Model & training

A Prototypical Network (meta-learning) built on top of rich audio features. Key numbers, architecture, and how we train for robust, cross-domain detection.

Key metrics

Representative performance from our evaluation setup. Actual numbers depend on dataset and evaluation protocol.

~94%

Accuracy (in-domain)

Typical on held-out same-domain data

< 8%

EER (cross-domain)

Equal error rate on unseen domains

> 0.96

AUC

Area under ROC curve

< 100 ms

Latency (CPU)

Per 3 s clip, single request

Model card

Input
Audio file split into 3 s chunks, resampled to 22.05 kHz, mono
Output
Per-file verdict (Real / Fake), confidence, per-chunk probabilities, and vote breakdown
Framework
PyTorch, Prototypical Network + meta-learning
Limitations
3 s window; performance may vary on very low quality or unseen attack types

Prototypical encoder

Instead of a single classifier head on raw waveform, the production model uses a Prototypical Network over rich 288‑dimensional audio features. Each 3 s chunk is mapped into an embedding space and compared against learned prototypes for Real and Fake speech.

Input

288-dim feature vector per 3 s chunk (MFCC, chroma, mel, spectral, tonnetz)

Encoder

Multi-layer MLP with BatchNorm, ReLU, dropout → low‑dim embedding

Decision

Distance to Real/Fake prototypes → softmax over distances → per-chunk probabilities

Meta-learning layer (our golden point)

A meta-learner on top of the encoder that adapts quickly to new domains or attack types with few examples—our main research contribution. In practice this is implemented as a Prototypical Network with class prototypes for Real and Fake speech.
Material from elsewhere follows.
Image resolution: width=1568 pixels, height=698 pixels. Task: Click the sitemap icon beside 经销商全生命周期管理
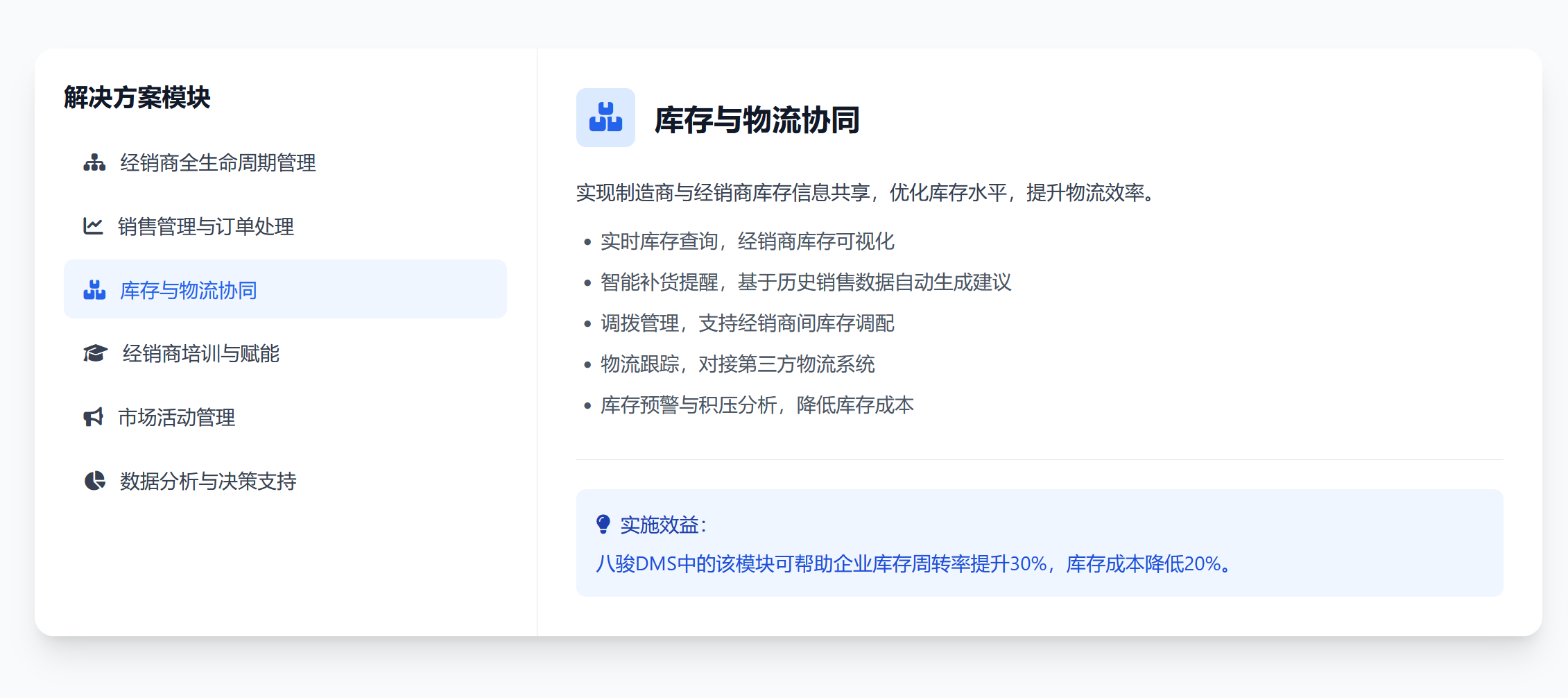pos(94,162)
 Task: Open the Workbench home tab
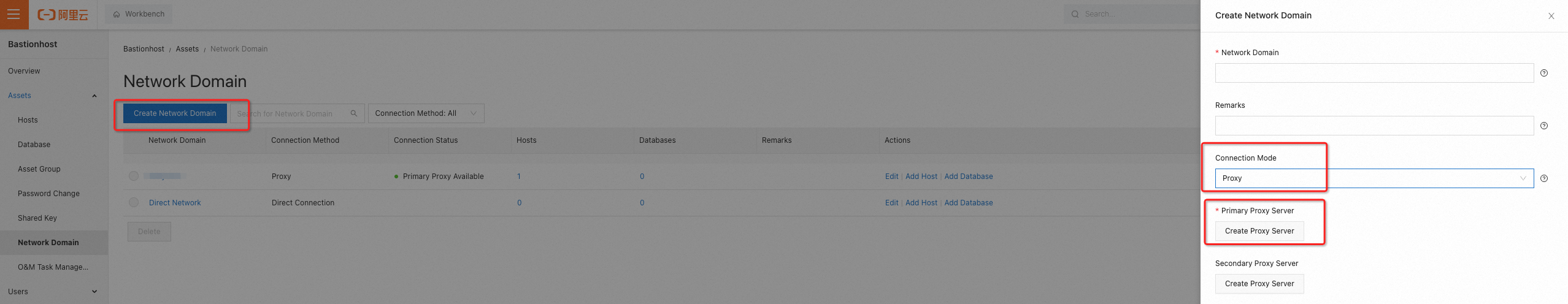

  • Adapts with minimal extra data
  • Improves cross-domain and few-shot performance
  • Stays effective as new deepfakes appear

Why it matters

New generators appear constantly. Meta-learning lets the system adapt without full retraining.

Training methodology

Checkpoint: augmented_triple_cross_domain_focal_rawnet_lite.pt

Augmentation

Noise, time stretch, codec simulation for robustness.

Triple / multi-domain

Multiple datasets and synthesis methods.

Cross-domain eval

EER, AUC on unseen domains.

Focal loss

Focus on hard examples, better calibration.

Training loop

  • Preprocess (16 kHz, 3 s, mono, normalize)
  • Augment per epoch → forward → focal loss → backprop
  • Validate on held-out and cross-domain sets → save best checkpoint

Datasets

Typical sources: ASVspoof (LA, PA, DF), ADD, in-the-wild; real from VCTK/LibriSpeech; fake from TTS/VC systems. Triple cross-domain = multiple domains for train and eval.

Inference

Load .pt with torch.load, same preprocessing (resample → mono → normalize → 3 s), one forward pass → logit → P(fake) and label. No augmentation at inference.